To study arteries, several systems are used. One is the pressurized arteriograph, a system in which an isolated artery is cannulated, perfused, and kept viable while continuously measuring and adjusting transmural pressure. The studied variable in these experiments is lumen diameter since it is the single most powerful determinant of blood flow. This system is quite powerful and confers the advantage of studying interaction of physical forces (shear stress, flow, transmural pressure) with the vascular wall as well as reactivity to various substances. Another system is the wire myograph. With this system, arteries are stretched between two wires, and tension generated during contraction is measured. This system is connected to a spectrofluorometer which measures the intra-arterial concentration of various signaling molecules. The wire myograph is particularly well suited for the study of cardiovascular drugs but also allows the fine study of metabolic processes activated during arterial contraction and relaxation. Ongoing projects with the wire myograph and pressurized arteriograph involve both the study of animal arteries and arteries isolated from humans. Cell culture techniques and fluorescence methods (fura-2 method for measuring intracellular calcium concentrations, BCECF method for assessing intracellular pH measurements, and calcein for estimation of reactive oxygen species production) are used to study signaling pathways in isolated smooth muscle cells.
The following is a list of current projects:
• Reactivity to homocysteine: Homocysteine, the byproduct of many methyl transferase reactions, is thought to predispose to atherosclerotic disease and hypertension since increased serum homocysteine has been found in many patients with vascular disease. The purpose of this study is to determine the effect of increased concentrations of homocysteine has on vascular reactivity and endothelial cell function. These studies will be performed using both rat mesenteric resistance arteries and human arteries isolated from subcutaneous fat biopsies obtained at the time of surgery.
• Function of hand arteries in Raynaud's phenomenon: Raynaud's phenomenon is a syndrome that is associated with severe vasoconstriction of the arteries of the extremities in response to cold or emotional distress. Since this phenomenon is thought to occur mainly in the digital arteries, studies are underway to assess contractile function of small arteries isolated from human hands of control and Raynaud's patients. This is accomplished through cooperation of the VA Plastic Surgery Service.

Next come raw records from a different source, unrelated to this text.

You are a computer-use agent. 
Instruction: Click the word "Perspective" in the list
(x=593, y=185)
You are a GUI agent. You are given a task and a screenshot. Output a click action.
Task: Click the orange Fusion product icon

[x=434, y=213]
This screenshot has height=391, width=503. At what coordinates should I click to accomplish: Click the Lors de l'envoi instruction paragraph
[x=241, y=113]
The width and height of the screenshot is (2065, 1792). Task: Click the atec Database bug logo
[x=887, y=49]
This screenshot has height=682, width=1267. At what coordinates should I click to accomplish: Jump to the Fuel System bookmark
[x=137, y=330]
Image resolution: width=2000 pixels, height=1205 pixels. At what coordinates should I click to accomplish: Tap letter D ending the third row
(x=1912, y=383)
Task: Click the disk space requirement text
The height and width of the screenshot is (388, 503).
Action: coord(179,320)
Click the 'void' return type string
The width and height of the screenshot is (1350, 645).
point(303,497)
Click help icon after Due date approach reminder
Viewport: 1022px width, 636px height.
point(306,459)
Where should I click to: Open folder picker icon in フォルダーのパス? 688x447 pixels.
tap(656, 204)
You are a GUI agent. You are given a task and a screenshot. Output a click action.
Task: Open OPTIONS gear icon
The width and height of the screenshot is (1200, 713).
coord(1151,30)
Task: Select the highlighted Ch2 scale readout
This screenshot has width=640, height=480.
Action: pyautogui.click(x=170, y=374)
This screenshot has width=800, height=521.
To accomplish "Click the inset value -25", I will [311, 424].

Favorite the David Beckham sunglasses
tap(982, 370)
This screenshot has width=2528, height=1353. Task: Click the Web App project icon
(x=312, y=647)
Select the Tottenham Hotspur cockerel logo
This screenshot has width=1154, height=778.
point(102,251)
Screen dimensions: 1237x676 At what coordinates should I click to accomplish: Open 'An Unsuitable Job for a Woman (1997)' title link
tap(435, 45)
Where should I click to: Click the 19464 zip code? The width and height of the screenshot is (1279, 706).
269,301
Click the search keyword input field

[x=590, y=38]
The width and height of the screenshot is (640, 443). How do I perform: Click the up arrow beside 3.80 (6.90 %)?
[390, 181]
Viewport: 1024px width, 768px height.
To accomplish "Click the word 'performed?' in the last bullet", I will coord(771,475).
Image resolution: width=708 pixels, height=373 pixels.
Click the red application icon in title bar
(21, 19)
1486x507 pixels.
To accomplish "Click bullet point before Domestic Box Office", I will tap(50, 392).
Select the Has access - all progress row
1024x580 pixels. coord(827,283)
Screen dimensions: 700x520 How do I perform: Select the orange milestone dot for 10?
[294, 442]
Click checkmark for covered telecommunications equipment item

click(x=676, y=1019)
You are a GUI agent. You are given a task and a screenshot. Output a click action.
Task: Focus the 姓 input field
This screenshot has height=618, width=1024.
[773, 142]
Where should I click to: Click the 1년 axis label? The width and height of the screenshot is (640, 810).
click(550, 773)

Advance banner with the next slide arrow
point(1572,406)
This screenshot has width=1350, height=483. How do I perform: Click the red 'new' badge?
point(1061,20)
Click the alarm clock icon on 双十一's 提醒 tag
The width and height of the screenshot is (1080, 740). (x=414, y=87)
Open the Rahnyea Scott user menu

• Calcium channels and endogenous alcohols. Voltage-gated calcium channels (L-type) are proteins which regulate calcium influx across the plasma membrane of arterial smooth muscle cells. Previous studies by our group have shown that specific alcohols produced by mammalian cells are potent calcium channel blockers, induce arterial relaxation and lower systemic blood pressure. These observations form the basis of a three-prong research effort involving several O.H.S.U. and V.A. investigators. One focus of this project is to design, synthesize and test, on smooth muscle cells, isolated arteries and in the intact animal, more potent but structurally-related molecules. This research is accomplished through cooperation with investigators at the V.A. Cancer Center and at the O.H.S.U. Heart Research Center (HRC). Another is to characterize the metabolic pathways which control the synthesis and the degradation of these alcohols, and to investigate how ethanol interacts with this metabolism in the cardiovascular and central nervous systems. This research is supported in part by the National Institute of Alcohol Abuse and Alcoholism and is conducted in collaboration with O.H.S.U. and V.A. alcohol investigators. Finally, and more recently, research has begun to evaluate the protective effect of these endogenous alcohols against stent-induced neointima formation and restenosis.
• Fetal programming of adult cardiovascular (CV) diseases. Adult CV diseases are thought to be, in part, programmed during fetal life. The Vascular Surgery Research laboratory, in collaboration with several HRC investigators, is engaged in animal studies which explore the impact of nutrition (diets low in proteins or minerals) and hypoxia during fetal life ("priming") on adult vascular function. This research involves the study of conduit and resistance arteries isolated from "primed" animals (mouse, sheep, microswine) or from primed animals exposed to cardiovascular stress during their adult life.